▶ EXTRACT TO READ
▽

Operating in conditions of heavy weather

With reports of operators directing ships through the Straits of Magellan and round The Cape of Good Hope in order to save on canal dues and take advantage of the suppressed fuel prices, a reminder to Masters of the considerations that should be taken into account when operating in areas of adverse weather conditions.     

When considering whether it is safe to allow crew on deck in conditions of heavy weather the Master must first ask himself whether the work (or task) to be carried out is necessary to preserve the safe operation of the ship. If the answer is "no" then it may be sensible to delay this work until the vessel reaches calmer waters. 

If work on deck is deemed absolutely necessary then it is imperative that all ISM safety processes and procedures are implemented, including a full risk assessment and associated permit to work and checklist for work on deck in heavy weather, as per the vessel's Safety Management System.

△

▶ RECORDED DATA
▽

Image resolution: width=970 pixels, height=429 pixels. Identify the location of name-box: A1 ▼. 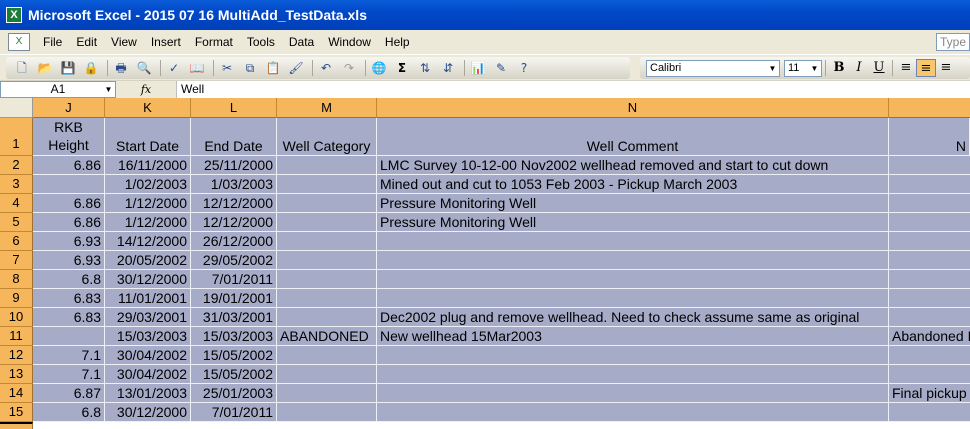
(58, 90). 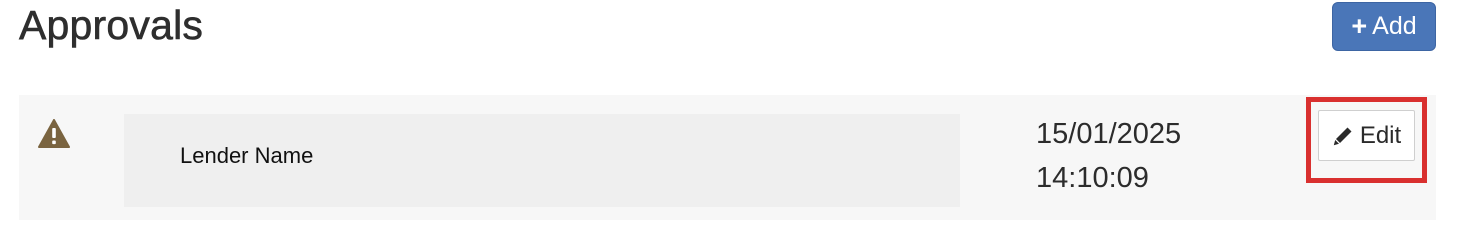 I want to click on warning-icon, so click(x=54, y=134).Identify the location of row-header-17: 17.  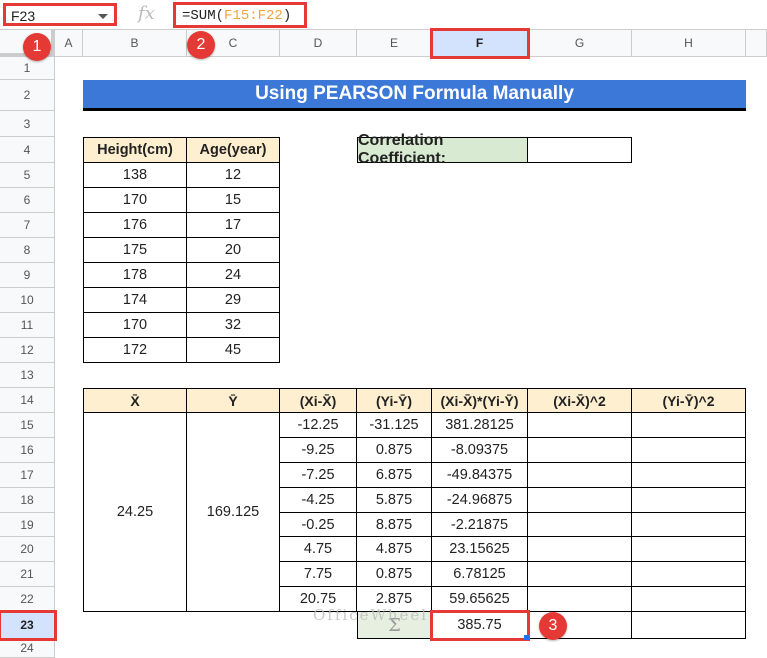
(28, 476). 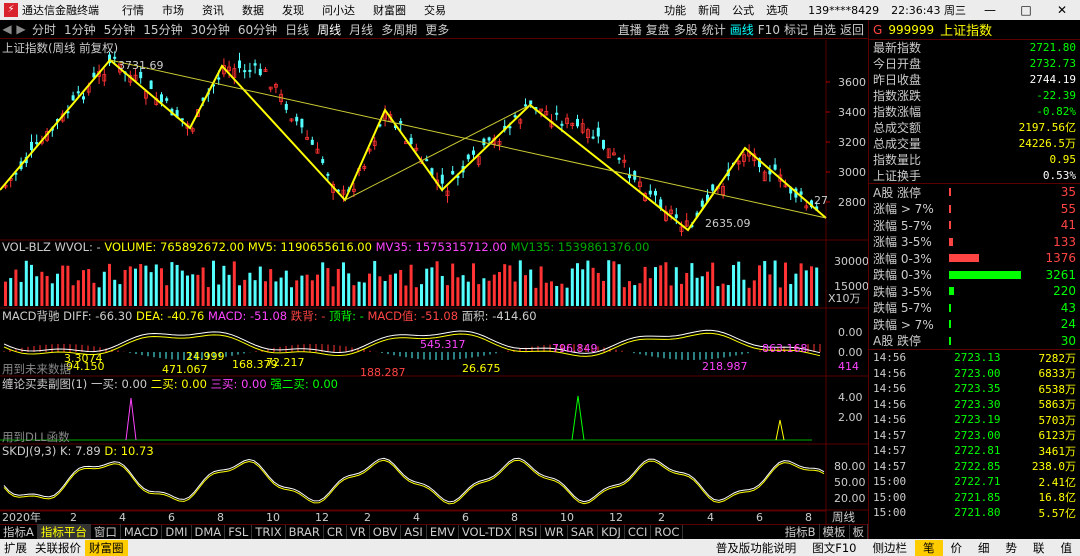 What do you see at coordinates (890, 404) in the screenshot?
I see `trade-time: 14:56` at bounding box center [890, 404].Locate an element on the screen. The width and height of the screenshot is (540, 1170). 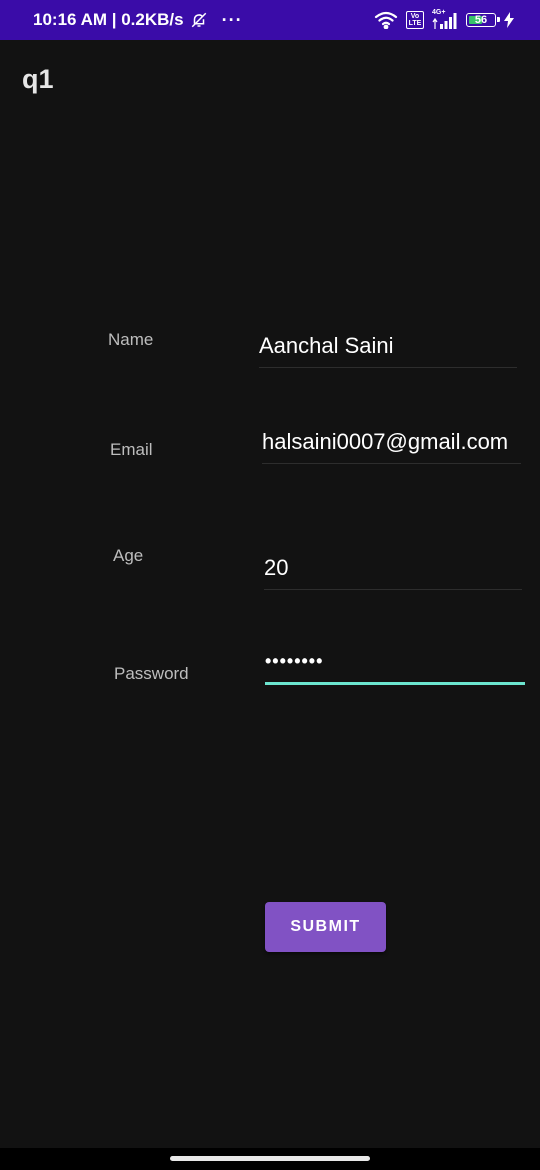
bell-off-icon is located at coordinates (198, 20).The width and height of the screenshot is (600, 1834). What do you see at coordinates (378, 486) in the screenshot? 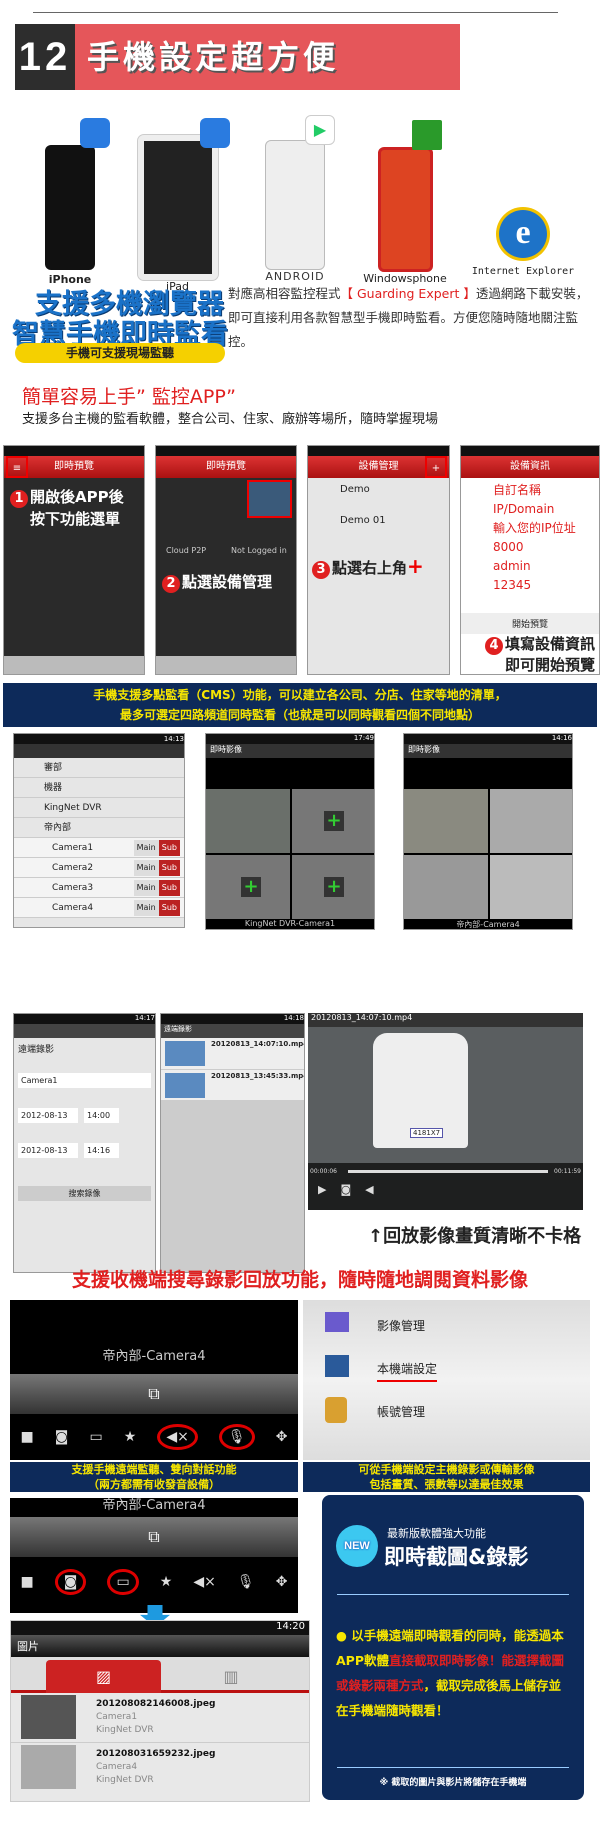
I see `device-item: Demo` at bounding box center [378, 486].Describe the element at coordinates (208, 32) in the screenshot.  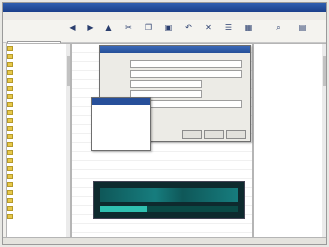
I see `delete-button: ✕` at that location.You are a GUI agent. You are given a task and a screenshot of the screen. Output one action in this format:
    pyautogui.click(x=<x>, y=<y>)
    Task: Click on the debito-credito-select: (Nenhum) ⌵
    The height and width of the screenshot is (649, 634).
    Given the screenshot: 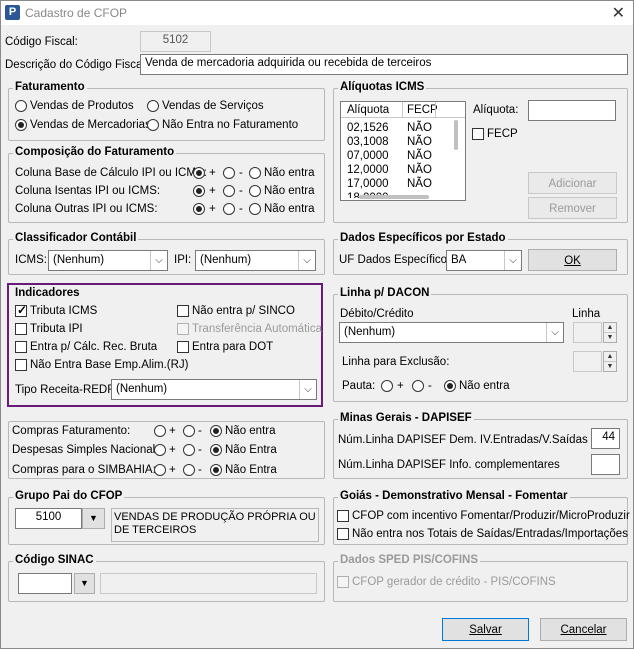 What is the action you would take?
    pyautogui.click(x=452, y=332)
    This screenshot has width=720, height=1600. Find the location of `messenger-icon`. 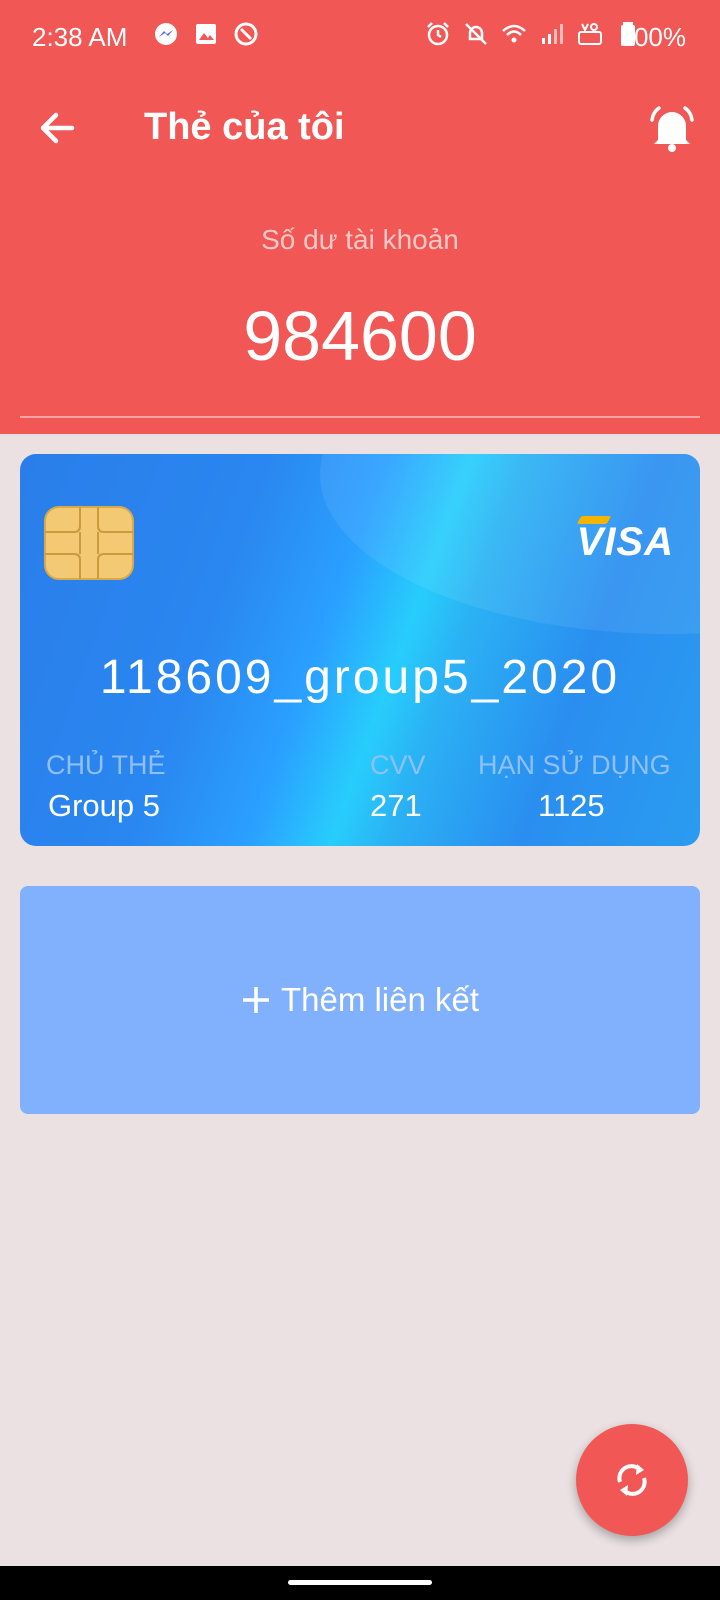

△

▶ PROBLEMS TO WORK ON
a: Answer these from the heavy weather guidance:
(i) Which two routes are operators reported to be directing ships through or around?
(ii) What must the Master first ask before allowing crew on deck in heavy weather?
(iii) Besides a full risk assessment, what else must be in place if work on deck is deemed absolutely necessary?
b: Write out the heavy weather guidance word for word, everything from "When considering whether" down to "reaches calmer waters.".

▶ WRITTEN ANSWERS
a:
(i) The Straits of Magellan and the Cape of Good Hope.
(ii) Whether the work or task to be carried out is necessary to preserve the safe operation of the ship.
(iii) The associated permit to work and checklist for work on deck in heavy weather, as per the vessel's Safety Management System.

b:
When considering whether it is safe to allow crew on deck in conditions of heavy weather the Master must first ask himself whether the work (or task) to be carried out is necessary to preserve the safe operation of the ship. If the answer is "no" then it may be sensible to delay this work until the vessel reaches calmer waters.